Indian non-governmental organization

Conserve is a non-governmental organization (NGO) launched in India in 1998 by husband and wife Shalabh and Anita Ahuja.

==Inception==

In 1998, when the Delhi government launched the Bhagidari campaign, asking its citizens to participate in civic initiatives, the conservationist, Anita Ahuja and her IIT-alumna husband Shalabh rose to the challenge and launched Conserve. With a seed grant from the United States Agency for International Development (USAID), the duo began advocating waste management through seminars and workshops.

Conserve started in the living room of some of Anita Ahuja's friends who were taking up issues like sewage and garbage. In synergy with the local Resident Welfare Associations (RWA), the Ahujas would also collect the waste of several colonies in a park and then segregate it. Wet kitchen waste would be converted into compost while dry refuse like polythene bags would be put aside. That project did not quite work but led her to the idea of doing something about plastic bags.

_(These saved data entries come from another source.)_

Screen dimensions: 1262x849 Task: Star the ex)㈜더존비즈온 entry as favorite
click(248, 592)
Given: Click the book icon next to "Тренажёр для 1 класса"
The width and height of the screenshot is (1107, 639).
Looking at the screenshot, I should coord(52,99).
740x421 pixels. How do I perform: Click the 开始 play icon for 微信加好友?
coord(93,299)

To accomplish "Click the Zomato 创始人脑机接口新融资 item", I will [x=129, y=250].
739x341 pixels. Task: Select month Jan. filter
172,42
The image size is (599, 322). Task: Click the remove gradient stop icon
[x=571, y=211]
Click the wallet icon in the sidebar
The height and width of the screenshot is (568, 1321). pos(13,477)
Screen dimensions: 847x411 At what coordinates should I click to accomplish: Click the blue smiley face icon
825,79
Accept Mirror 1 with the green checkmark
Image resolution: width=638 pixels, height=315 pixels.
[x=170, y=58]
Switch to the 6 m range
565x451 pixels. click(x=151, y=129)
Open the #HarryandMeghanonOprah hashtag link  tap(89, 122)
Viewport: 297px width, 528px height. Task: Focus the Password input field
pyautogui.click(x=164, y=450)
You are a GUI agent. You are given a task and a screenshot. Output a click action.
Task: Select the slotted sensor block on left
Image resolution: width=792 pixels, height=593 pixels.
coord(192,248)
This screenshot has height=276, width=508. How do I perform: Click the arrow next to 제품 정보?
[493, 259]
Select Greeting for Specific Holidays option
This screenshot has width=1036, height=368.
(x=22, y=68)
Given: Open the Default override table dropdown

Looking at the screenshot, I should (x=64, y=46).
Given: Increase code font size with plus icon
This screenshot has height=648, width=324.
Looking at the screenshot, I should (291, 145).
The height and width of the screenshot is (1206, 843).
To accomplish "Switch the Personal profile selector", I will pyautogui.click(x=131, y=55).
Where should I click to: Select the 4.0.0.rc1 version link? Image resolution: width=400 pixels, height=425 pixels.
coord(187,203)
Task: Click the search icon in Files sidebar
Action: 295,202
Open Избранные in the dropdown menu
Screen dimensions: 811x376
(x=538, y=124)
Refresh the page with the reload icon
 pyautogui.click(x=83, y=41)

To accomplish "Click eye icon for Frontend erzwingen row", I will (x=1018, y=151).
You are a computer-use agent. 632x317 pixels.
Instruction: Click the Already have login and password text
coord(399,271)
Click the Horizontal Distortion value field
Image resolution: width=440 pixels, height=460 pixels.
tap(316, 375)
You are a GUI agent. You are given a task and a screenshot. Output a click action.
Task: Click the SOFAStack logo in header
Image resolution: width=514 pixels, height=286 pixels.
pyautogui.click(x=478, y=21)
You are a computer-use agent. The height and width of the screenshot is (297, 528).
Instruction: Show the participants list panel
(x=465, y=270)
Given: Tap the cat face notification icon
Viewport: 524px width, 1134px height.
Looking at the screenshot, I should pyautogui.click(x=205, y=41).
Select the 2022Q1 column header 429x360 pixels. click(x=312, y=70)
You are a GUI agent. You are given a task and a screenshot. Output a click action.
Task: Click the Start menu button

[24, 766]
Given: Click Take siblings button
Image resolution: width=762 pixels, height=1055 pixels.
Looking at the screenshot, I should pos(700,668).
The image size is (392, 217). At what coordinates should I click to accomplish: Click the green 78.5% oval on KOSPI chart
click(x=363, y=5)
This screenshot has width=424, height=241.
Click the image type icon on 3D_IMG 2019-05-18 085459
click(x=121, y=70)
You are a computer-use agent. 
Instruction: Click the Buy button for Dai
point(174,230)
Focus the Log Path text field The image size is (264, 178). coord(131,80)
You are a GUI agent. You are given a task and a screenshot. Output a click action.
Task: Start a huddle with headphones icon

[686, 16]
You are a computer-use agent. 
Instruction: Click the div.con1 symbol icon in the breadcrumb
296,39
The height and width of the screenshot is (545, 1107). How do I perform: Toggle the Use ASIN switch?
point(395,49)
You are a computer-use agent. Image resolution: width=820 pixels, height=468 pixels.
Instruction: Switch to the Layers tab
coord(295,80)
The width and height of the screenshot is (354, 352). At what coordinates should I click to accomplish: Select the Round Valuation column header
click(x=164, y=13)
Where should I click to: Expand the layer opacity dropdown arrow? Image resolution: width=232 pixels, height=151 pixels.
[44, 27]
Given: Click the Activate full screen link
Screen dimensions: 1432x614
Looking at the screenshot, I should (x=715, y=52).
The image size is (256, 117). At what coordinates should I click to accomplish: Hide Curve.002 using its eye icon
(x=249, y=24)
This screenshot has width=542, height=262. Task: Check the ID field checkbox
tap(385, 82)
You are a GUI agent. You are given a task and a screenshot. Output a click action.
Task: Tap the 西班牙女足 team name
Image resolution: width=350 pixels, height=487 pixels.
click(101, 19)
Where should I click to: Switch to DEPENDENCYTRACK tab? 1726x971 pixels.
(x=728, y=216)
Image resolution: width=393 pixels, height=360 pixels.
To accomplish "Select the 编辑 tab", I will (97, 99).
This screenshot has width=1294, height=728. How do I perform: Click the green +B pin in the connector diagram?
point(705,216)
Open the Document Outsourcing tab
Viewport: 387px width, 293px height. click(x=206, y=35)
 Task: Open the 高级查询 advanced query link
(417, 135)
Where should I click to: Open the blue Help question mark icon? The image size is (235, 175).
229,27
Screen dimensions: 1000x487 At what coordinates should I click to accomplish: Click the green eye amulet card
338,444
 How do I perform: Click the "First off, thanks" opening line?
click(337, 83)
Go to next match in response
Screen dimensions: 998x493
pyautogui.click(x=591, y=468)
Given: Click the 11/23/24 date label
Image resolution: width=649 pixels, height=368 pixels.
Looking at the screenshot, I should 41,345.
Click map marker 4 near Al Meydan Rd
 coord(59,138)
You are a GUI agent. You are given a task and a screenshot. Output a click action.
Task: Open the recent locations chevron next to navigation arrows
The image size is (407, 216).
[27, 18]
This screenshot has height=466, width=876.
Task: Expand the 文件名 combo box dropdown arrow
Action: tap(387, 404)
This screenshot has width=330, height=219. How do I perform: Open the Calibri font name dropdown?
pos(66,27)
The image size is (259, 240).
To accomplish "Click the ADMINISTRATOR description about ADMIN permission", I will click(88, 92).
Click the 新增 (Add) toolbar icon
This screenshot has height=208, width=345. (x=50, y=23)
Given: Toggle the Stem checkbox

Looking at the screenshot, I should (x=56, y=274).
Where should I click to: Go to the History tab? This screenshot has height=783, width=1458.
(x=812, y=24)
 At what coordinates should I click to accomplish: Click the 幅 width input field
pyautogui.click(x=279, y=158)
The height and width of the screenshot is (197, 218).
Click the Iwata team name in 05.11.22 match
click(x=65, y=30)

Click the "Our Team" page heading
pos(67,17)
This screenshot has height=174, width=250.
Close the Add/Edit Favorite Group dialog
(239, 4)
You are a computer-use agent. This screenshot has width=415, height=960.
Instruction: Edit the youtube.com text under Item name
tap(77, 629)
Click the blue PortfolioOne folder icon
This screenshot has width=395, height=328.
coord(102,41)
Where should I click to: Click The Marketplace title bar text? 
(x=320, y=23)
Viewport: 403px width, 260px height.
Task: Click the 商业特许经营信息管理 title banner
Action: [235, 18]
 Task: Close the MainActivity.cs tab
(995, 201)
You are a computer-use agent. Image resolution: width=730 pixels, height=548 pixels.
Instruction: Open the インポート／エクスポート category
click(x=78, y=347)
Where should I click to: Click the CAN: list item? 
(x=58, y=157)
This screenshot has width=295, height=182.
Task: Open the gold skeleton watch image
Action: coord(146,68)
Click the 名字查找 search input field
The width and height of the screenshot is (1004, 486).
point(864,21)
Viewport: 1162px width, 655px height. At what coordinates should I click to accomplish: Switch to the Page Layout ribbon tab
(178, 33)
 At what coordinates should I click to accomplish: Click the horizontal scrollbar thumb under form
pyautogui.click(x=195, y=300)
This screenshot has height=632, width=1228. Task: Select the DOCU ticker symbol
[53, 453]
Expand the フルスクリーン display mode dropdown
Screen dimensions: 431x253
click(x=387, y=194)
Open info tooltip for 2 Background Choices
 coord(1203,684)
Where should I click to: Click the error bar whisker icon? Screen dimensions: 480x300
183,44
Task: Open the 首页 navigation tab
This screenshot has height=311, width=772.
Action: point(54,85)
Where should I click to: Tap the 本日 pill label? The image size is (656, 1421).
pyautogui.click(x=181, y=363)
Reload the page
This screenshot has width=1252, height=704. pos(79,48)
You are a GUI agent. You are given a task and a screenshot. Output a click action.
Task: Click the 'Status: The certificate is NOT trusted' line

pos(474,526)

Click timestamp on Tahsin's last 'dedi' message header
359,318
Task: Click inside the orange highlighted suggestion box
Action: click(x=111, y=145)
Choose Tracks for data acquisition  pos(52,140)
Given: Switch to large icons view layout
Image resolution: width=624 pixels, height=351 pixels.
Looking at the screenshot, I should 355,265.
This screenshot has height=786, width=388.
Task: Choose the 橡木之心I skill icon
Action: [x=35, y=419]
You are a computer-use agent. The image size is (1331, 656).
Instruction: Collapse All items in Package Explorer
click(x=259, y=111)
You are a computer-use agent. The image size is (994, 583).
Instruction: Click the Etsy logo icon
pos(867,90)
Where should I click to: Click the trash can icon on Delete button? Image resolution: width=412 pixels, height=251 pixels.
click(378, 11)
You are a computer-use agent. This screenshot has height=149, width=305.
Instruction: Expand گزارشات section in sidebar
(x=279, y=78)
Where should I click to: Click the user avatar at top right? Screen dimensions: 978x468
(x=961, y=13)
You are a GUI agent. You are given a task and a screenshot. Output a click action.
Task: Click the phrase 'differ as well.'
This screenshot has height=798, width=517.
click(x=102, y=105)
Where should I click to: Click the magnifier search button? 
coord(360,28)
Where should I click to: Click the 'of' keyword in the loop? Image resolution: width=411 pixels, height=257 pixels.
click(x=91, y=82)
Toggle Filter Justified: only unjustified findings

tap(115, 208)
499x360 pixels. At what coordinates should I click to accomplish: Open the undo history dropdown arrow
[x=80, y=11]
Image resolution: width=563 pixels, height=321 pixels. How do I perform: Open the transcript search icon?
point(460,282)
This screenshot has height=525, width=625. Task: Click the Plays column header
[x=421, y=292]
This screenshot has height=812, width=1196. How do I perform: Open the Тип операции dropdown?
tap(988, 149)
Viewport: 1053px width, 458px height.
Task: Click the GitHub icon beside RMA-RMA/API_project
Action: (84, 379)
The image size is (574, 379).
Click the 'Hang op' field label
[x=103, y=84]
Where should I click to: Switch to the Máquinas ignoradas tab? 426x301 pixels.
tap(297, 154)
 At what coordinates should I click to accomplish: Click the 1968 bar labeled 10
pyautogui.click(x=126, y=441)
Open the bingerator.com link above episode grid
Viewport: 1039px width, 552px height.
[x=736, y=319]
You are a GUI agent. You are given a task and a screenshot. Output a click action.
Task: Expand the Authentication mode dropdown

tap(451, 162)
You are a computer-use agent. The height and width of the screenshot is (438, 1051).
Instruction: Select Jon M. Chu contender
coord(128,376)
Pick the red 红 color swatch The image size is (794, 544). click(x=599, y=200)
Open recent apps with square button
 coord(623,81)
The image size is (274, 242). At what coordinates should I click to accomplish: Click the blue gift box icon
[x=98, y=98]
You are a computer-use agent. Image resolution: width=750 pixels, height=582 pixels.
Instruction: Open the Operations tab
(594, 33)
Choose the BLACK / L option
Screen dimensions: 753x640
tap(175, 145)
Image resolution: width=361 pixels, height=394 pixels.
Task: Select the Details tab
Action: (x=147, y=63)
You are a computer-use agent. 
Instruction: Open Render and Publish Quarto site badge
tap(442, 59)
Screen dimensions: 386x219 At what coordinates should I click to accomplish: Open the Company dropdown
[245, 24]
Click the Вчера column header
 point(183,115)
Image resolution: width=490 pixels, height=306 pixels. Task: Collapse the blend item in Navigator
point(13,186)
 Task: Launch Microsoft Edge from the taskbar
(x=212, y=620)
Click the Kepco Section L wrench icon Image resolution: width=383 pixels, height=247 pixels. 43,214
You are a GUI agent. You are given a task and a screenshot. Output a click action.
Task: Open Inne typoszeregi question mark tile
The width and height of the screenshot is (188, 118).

Over the next two years Ahuja experimented with recycling the bags. She tried weaving them together to create a tarpaulin-like covering for the shacks of slum dwellers. Another time she tried pasting pieces of the polyethylene onto canvas and cardboard. She saw that a thicker fabric could be used to make bric-a-brac like pen holders and file folders, and realized she'd finally found a successful recipe when her homemade products were popular at a fair at the U.S. embassy in New Delhi. She decided to venture into accessories.

Ahuja’s project has created employment for scores of underprivileged people and also become a solution for solving the problem of plastic waste.
The range has now been extended to creating footwear, cushions, jewellery, lamps, boxes and books.

Recognition

In August 2018 Power Brands awarded Anita Ahuja the Bharatiya Manavata Vikas Puraskar for her efforts to protect our planet and all forms of life in it through her innovation – "handmade recycled plastic" – which will not only stall our hurtling march towards an "environmental holocaust", but also make plastics a high end fashion material.